Despite the mixed results and considering the burden of inflammageing as a pivotal role in age-related diseases, the authors draw from this study the stimulus to deepen the knowledge of omega-3 fatty acids, specifically from alternative and plant-based sources. In a context where nutrition and sustainability need to be combined to support the prevention of the most common risk factors for Non-Communicable Diseases (NCDs) in an older population destined to increase, Camelina Sativa oil could represent a promising source of ALA.

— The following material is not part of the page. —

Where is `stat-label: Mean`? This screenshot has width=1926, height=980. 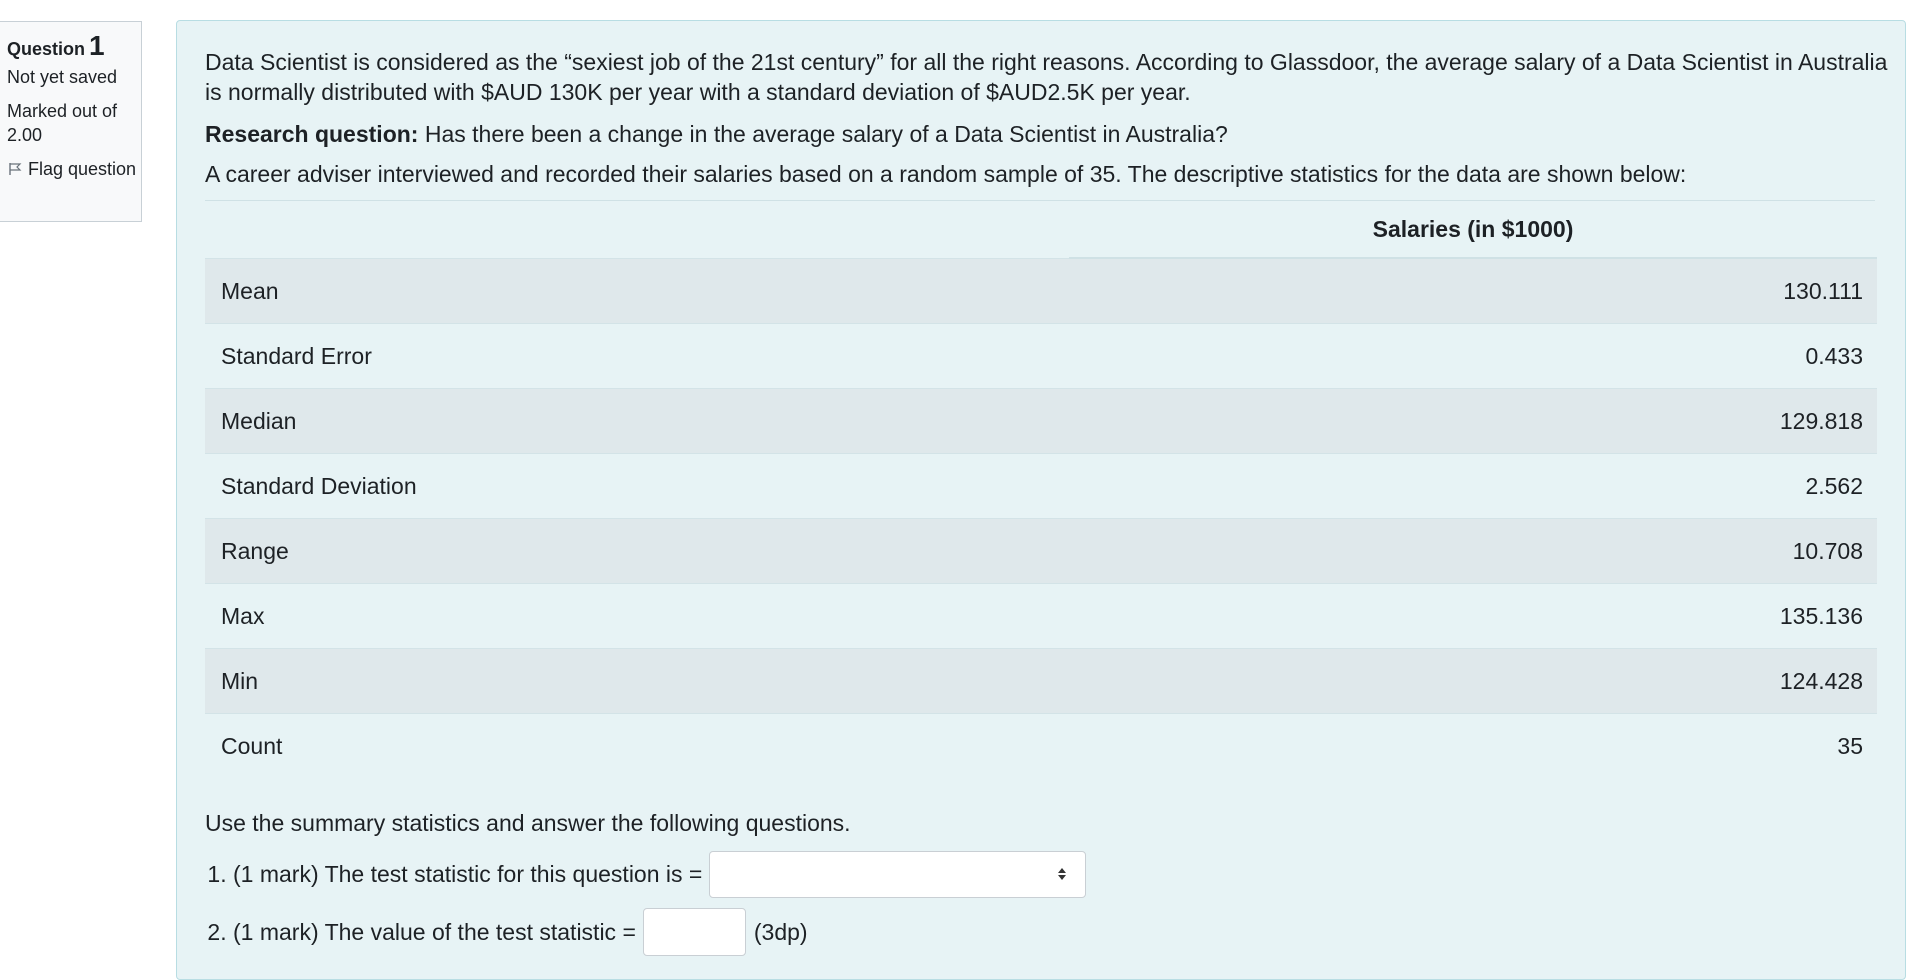 stat-label: Mean is located at coordinates (637, 290).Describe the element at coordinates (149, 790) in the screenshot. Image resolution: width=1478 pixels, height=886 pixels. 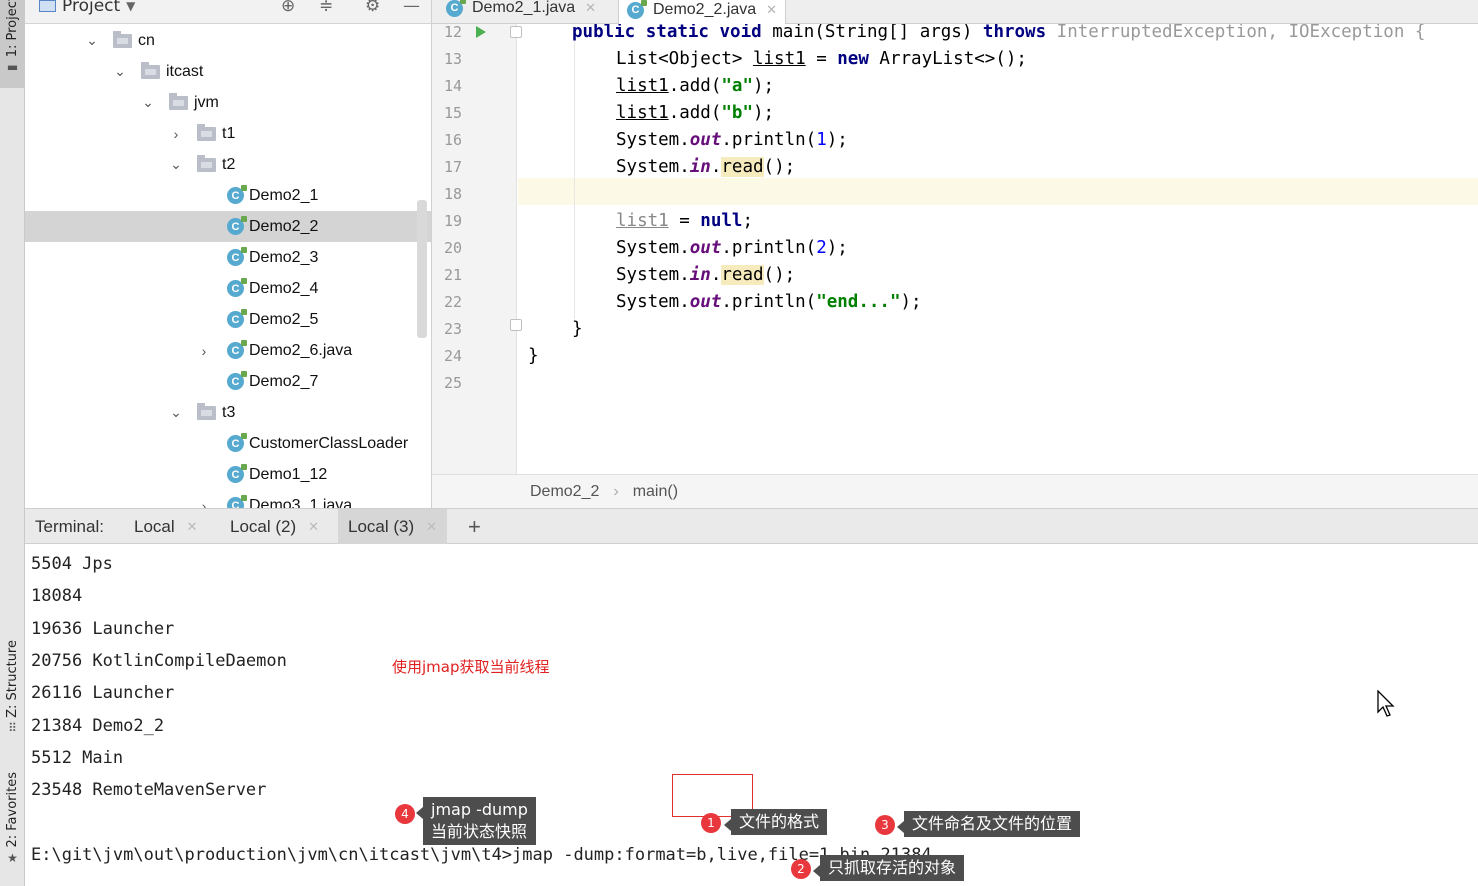
I see `terminal-line: 23548 RemoteMavenServer` at that location.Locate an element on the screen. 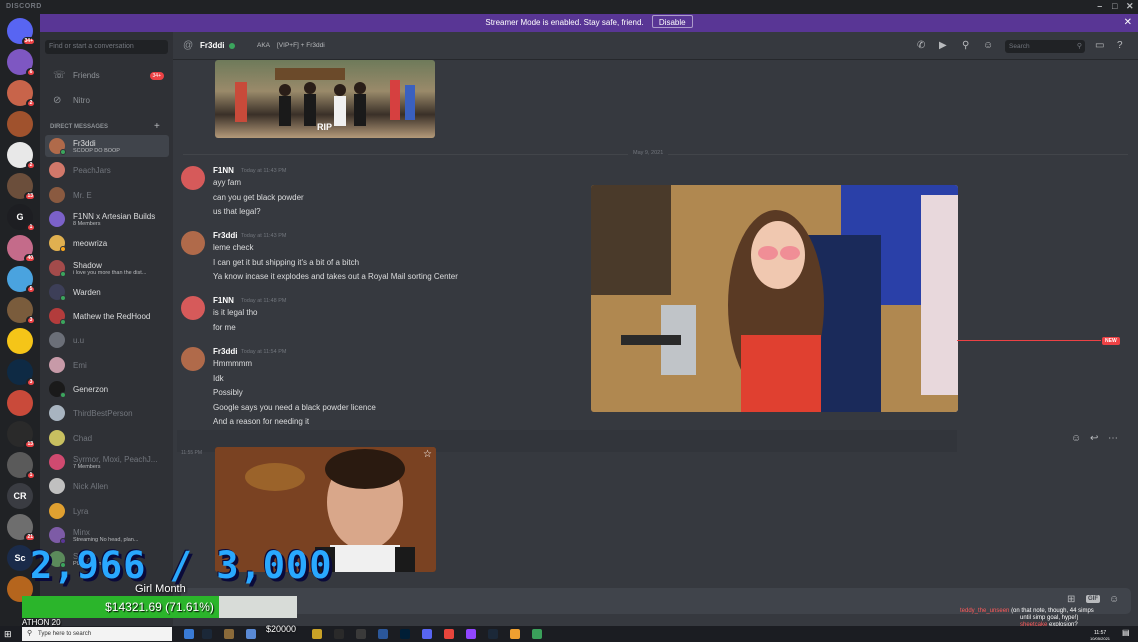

Evidences have demonstrates that improving intake for certain nutrients may be important in reducing progress of NCDs especially in older population more vulnerable to them, indeed more than 50% older adults have one or more NCDs (33). The role of specific components of foods for NCD risk is acknowledged and nutrition also has a role in disease management.

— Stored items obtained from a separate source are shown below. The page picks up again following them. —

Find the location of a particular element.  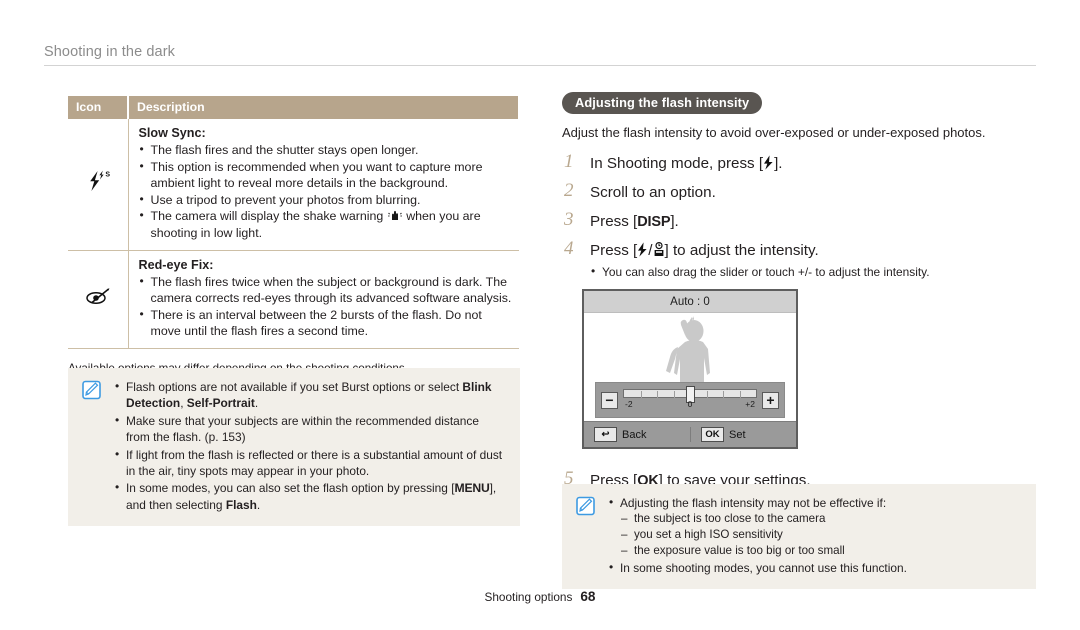

back-button-label: Back is located at coordinates (634, 434).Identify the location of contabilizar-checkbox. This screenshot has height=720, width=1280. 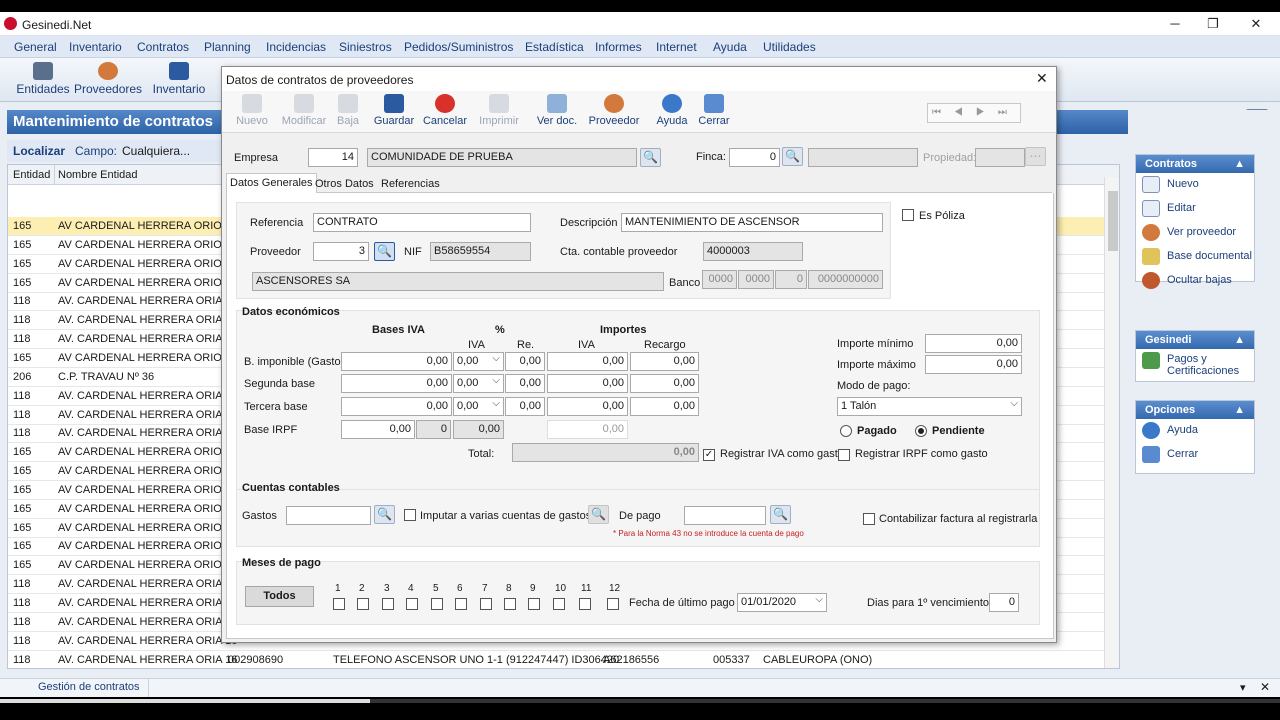
(869, 519).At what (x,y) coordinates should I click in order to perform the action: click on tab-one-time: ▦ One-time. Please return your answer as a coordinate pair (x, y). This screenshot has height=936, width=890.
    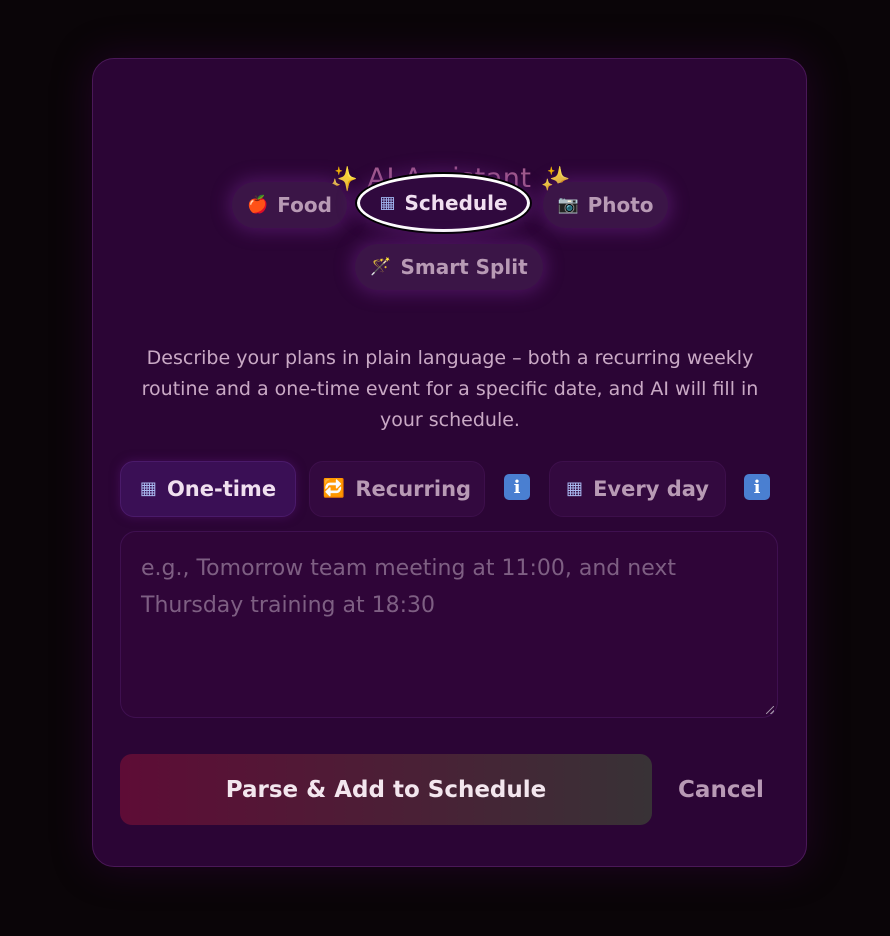
    Looking at the image, I should click on (208, 489). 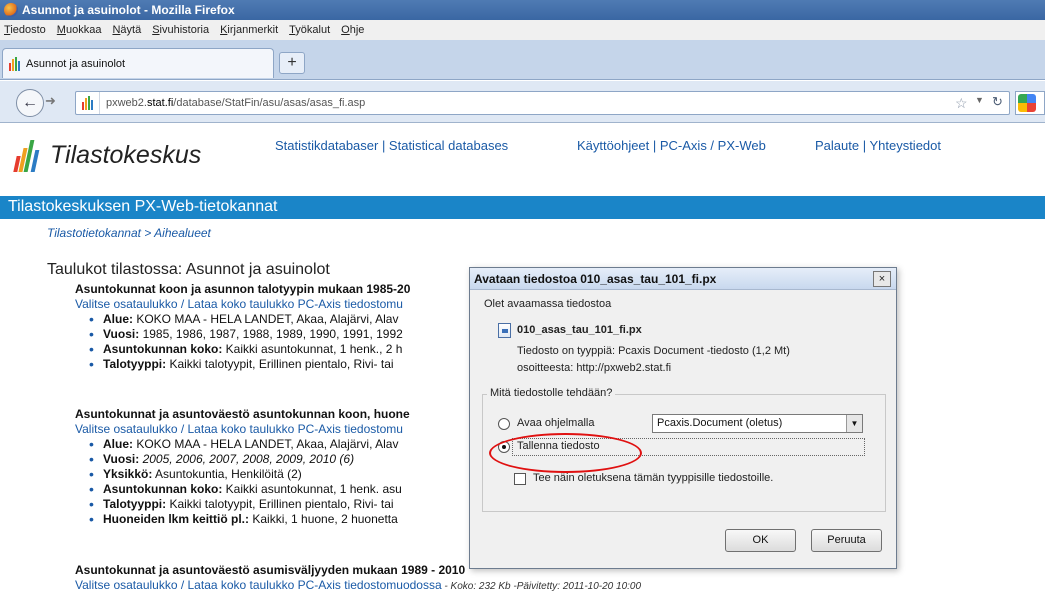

In clinical practice the possibility to recommend target tailored foods fortified with bioactive molecules, accessible to all is a primary contributor to a long and productive life (33).

Facilitating healthier and longer living through food and nutrition is not just a health agenda, it is crucial for all the agienig sociaty. Multi-stakeholder collaboration will enable to bring scientific innovations and market opportunities to contribute to the prevention of Non-Communicable Diseases, especially in the most vulnerable groups like elderly.

Future research should focus on the discovery and enhancement of plant-derived bioactive metabolites also from waste plant products developing sustainable foods for human well-being. Enriched food is a more attractive alternative to improve health within regular meals, than conventional dietary supplements.

Thus, in an era in which greater awareness of the role of food and nutrition in human health is being achieved a balanced and varied diet, containing foods rich in bioactive compounds, may play a crucial role in the prevention of chronic diseases mediated by inflammatory processes, bearing the promise to bring nutrition to the forefront of clinical medicine.